Economic recovery in the Eurozone remains uncertain. The S&P Global Composite Purchasing Managers' Index (PMI) stood at 50.2 in February, staying above the critical 50 threshold but falling short of market expectations of 50.5.
Cyrus de la Rubia, an economist at Hamburg Commercial Bank, stated that the PMI figures do not indicate a recovery. "The stagnation in the manufacturing sector is only barely offset by modest growth in the services sector," he commented.

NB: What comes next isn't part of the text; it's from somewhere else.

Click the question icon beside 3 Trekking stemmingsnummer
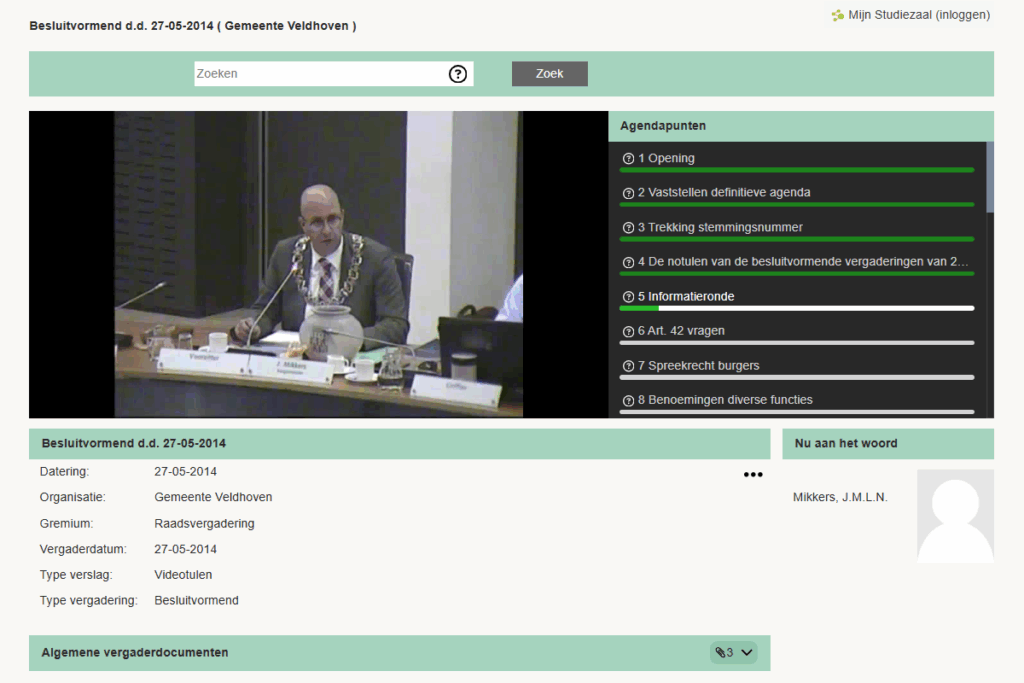 628,228
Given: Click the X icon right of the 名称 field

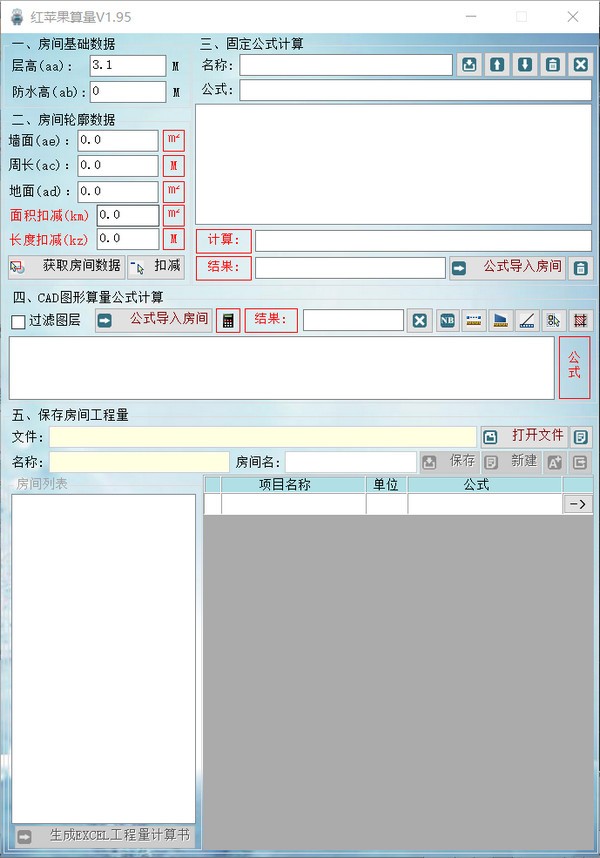Looking at the screenshot, I should (580, 65).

Factors Weighing on the European Economy
Economic growth in the Eurozone is struggling due to political uncertainty in its two largest economies, Germany and France, the ongoing war in Ukraine, and the persistent threat of U.S. trade tariffs. Recently, former U.S. President Donald Trump added to market concerns by signaling a weaker commitment to European defense in the future.
Germany Shows Optimism, France Struggles
In Germany, expectations surrounding the upcoming elections have provided a boost to business sentiment. Conservative leader Friedrich Merz’s promises to cut bureaucracy and stimulate investment have lifted market confidence, helping Germany’s composite PMI rise to 51, surpassing forecasts.

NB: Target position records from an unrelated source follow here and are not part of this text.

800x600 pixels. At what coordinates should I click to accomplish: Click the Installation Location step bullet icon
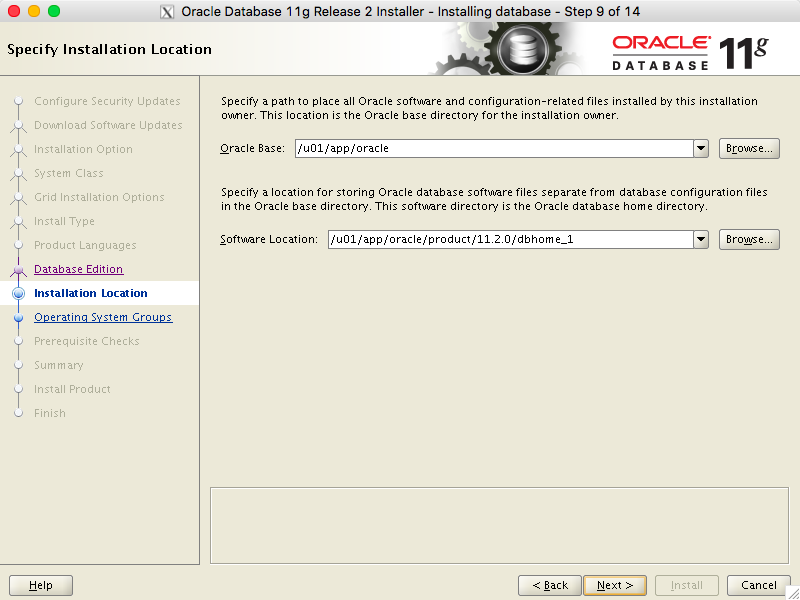[18, 293]
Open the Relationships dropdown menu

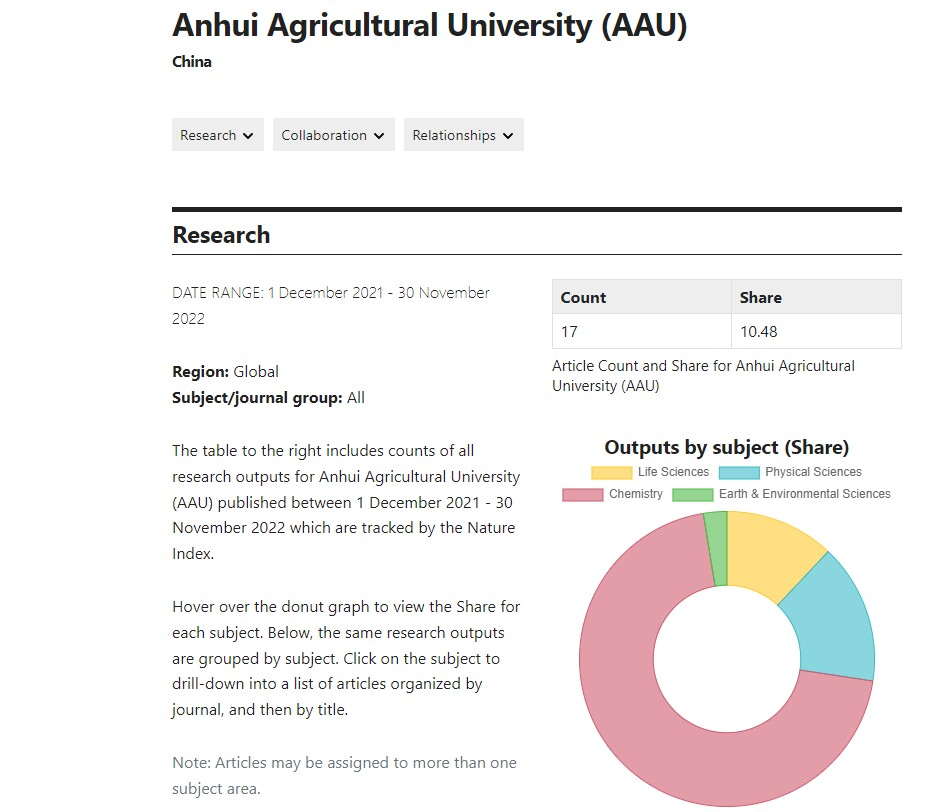pos(463,135)
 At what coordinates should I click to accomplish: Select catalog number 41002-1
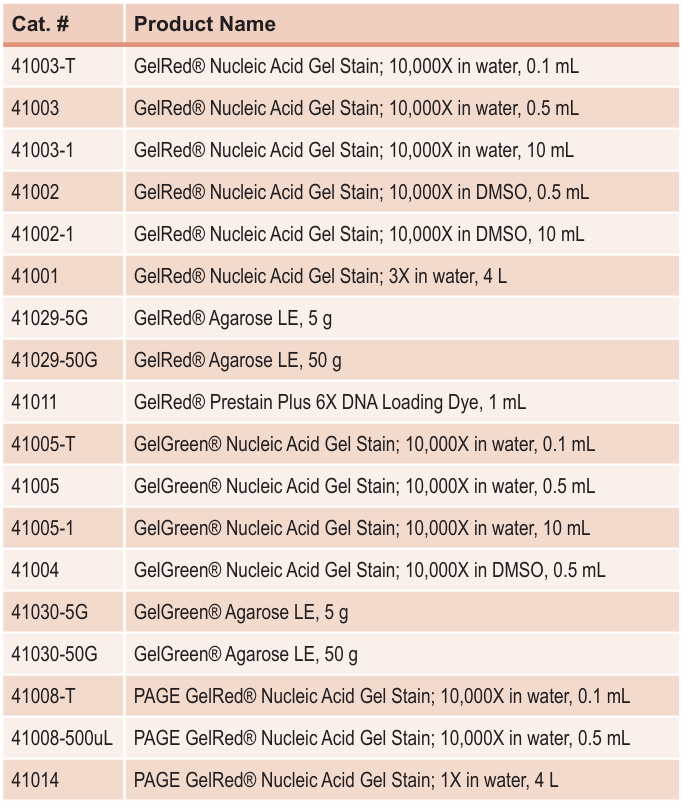click(42, 234)
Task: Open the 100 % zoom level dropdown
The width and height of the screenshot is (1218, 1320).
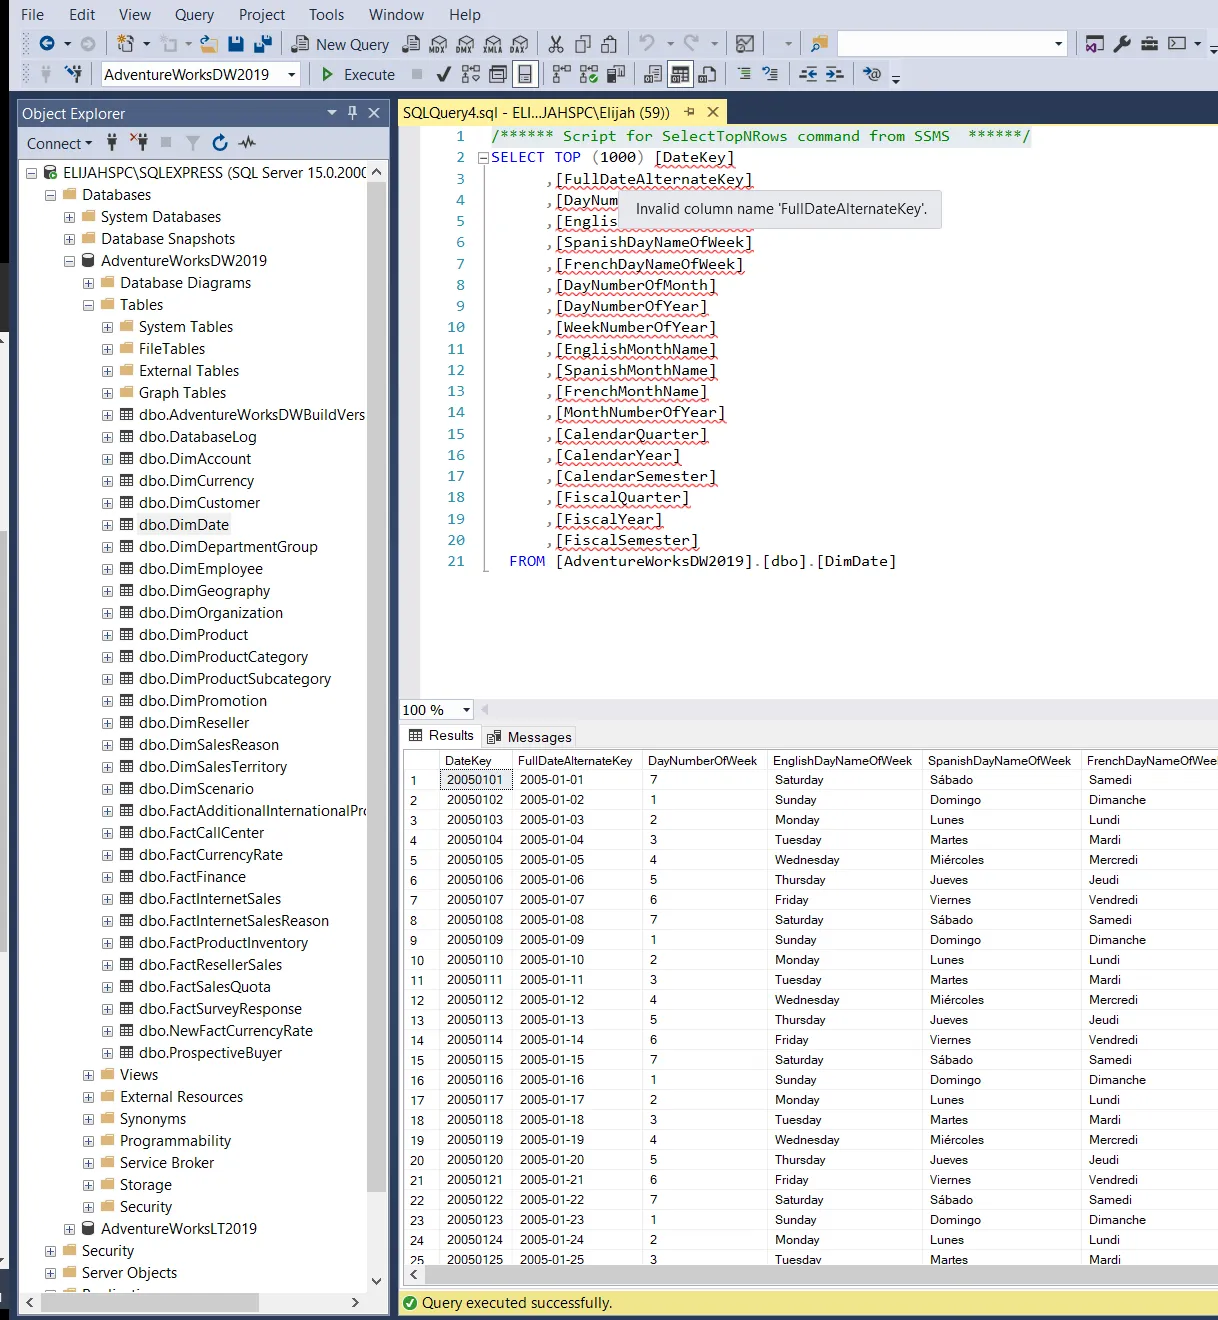Action: [x=466, y=710]
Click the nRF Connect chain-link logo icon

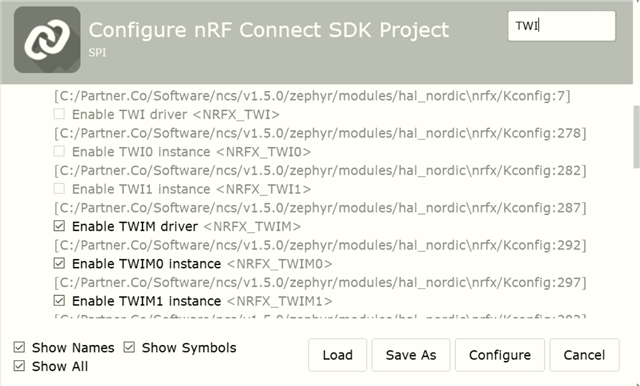click(47, 40)
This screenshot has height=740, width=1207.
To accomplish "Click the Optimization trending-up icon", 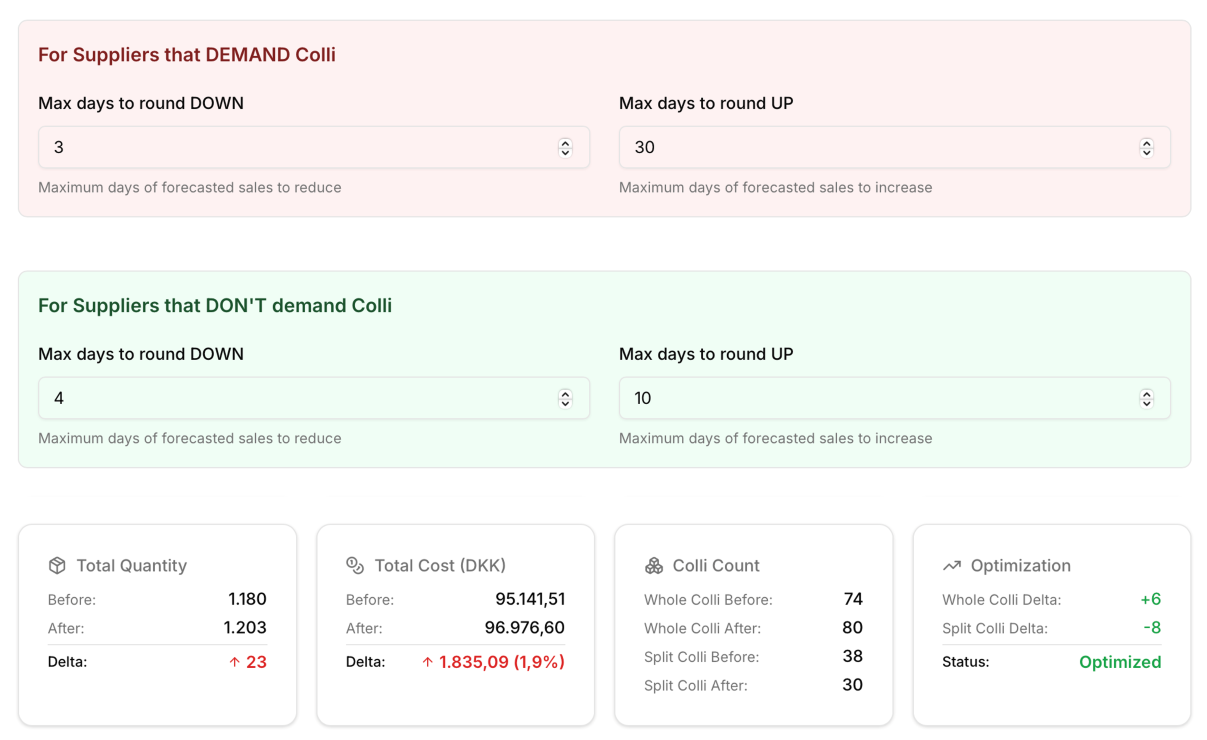I will (952, 565).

In contrast, France’s economic outlook remains weak. The country’s PMI fell to 44.5, significantly below the expected 47.6, signaling ongoing contraction in the French economy.
Since June, Eurozone PMI figures have hovered around the 50 mark. While the European Central Bank’s interest rate cuts have helped prevent a further decline, the long-anticipated recovery in consumer spending and corporate investment has yet to materialize. Inflation, however, is expected to return to 2% this year.